Le trésor est toute chose cachée ou enfouie sur laquelle personne ne peut justifier sa propriété, et qui est découverte par le pur effet du hasard. » ;
Que la preuve de la propriété de biens mobiliers étant libre, il appartient à celui qui exerce une action en revendication sur une chose trouvée d’établir son droit à l’encontre du propriétaire de l’immeuble dans lequel cette chose a été découverte (en ce sens notamment : Cour de cassation – 1ère chambre civile, 19 novembre 2002 n°00-22.471 ; 6 juin 2018, n°17-16.091) ;
Que la Cour de cassation précise que le fait que le vendeur d’un immeuble où ont été découvertes des pièces d’or est l’héritier des anciens propriétaires de l’immeuble ne peut, à lui seul, avoir une influence sur la détermination de la propriété des pièces (Cour de cassation – 1ère chambre civile, 25 octobre 1955, Bulletin civil I n°361) ;
Que lorsque le vendeur de l’immeuble n’est que légataire particulier, il convient de rechercher si le testateur avait la volonté de le faire bénéficier, non seulement de la propriété de l’immeuble et des meubles visés par le testament, mais également de la propriété des choses cachées ou enfouies susceptibles d’être découvertes dans l’immeuble ;
II- Attendu qu’en l’espèce, Mme [E] [J] veuve [Y] a déclaré léguer à Mme [F] [Y] épouse [H], suivant testament olographe daté du 30 juillet 2014, « ma maison de [Adresse 12] ainsi que les meubles et objets qui la garnissent » ;
Qu’au regard des dispositions des articles 533 à 536 du Code civil, qui définissent notamment ce qu’il convient d’entendre par les mots et expressions « meuble », « meubles meublants », « biens meubles », « mobilier » ou « effets mobiliers », et qui précisent d’une part que la vente ou le don d’une maison meublée ne comprend que les meubles meublants et d’autre part que la vente ou le don d’une maison, avec tout ce qui s’y trouve, ne comprend pas l’argent comptant, il convient de considérer qu’en léguant à sa nièce sa maison d’habitation et les « meubles et objets qui la garnissent », Mme [E] [J] veuve [Y] a entendu limiter son legs aux seuls meubles destinés à l’usage et à l’ornement de sa maison, ou en constituant l’accessoire nécessaire ;
Qu’il sera observé au surplus et en tout état de cause, que si la défunte était propriétaire depuis 1959 de l’immeuble dans lequel les lingots et les pièces ont été découverts, ce seul fait ne suffit pas à démontrer qu’elle était également propriétaire des biens litigieux, qui étaient cachés dans le sol du garage et dont l’existence n’est ni mentionnée dans son testament, ni connue de ses proches ;
Attendu que faute pour Mme [F] [Y] épouse [H] de rapporter la preuve de sa propriété sur les lingots et les pièces d’or découverts dans l’immeuble vendu à M. [P] [R] et Mme [L] [N], dont l’existence n’a été révélée que par le hasard de la découverte, elle ne peut qu’être déboutée de l’intégralité de ses demandes ;
III- Attendu qu’aux termes de l’article 700 du code de procédure civile “Le juge condamne la partie tenue aux dépens ou qui perd son procès à payer (…) à l’autre partie la somme qu’il détermine, au titre des frais exposés et non compris dans les dépens. (…) Dans tous les cas, le juge tient compte de l’équité ou de la situation économique de la partie condamnée.
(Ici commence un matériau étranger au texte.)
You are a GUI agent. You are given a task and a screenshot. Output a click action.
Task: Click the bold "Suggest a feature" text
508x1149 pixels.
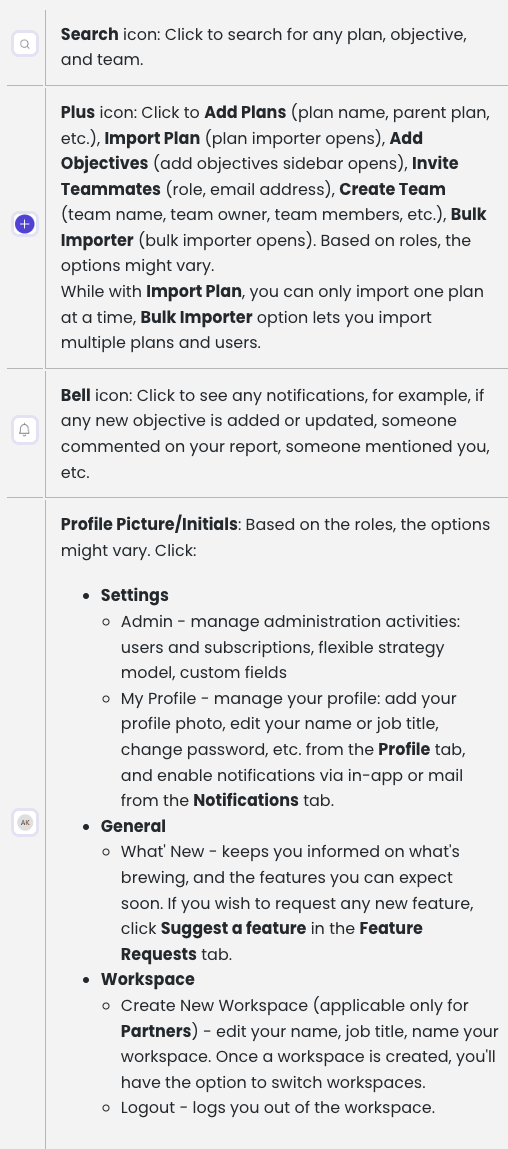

Il peut, même d’office, pour des raisons tirées des mêmes considérations, dire qu’il n’y a pas lieu à cette condamnation” ;
Qu’en l’espèce, il apparaît équitable de condamner Mme [F] [Y] épouse [H] à payer à M. [P] [R] et Mme [L] [N] unis d’intérêts la somme de 2.000,00 € au titre de leurs frais de défense ;
PAR CES MOTIFS
Le Tribunal, statuant publiquement, par décision contradictoire, rendue en premier ressort et par mise à disposition au greffe,
Déboute Mme [F] [Y] épouse [H] de l’intégralité de ses demandes ;
Condamne Mme [F] [Y] épouse [H] à payer à Mme [F] [Y] épouse [H] unis d’intérêts la somme de 2.000,00 € sur le fondement des dispositions de l’article 700 du Code de procédure civile ;
Condamne Mme [F] [Y] épouse [H] aux entiers dépens de l’instance et autorise l’avocat de M. [P] [R] et Mme [L] [N] à les recouvrer conformément aux dispositions de l’article 699 du Code de procédure civile.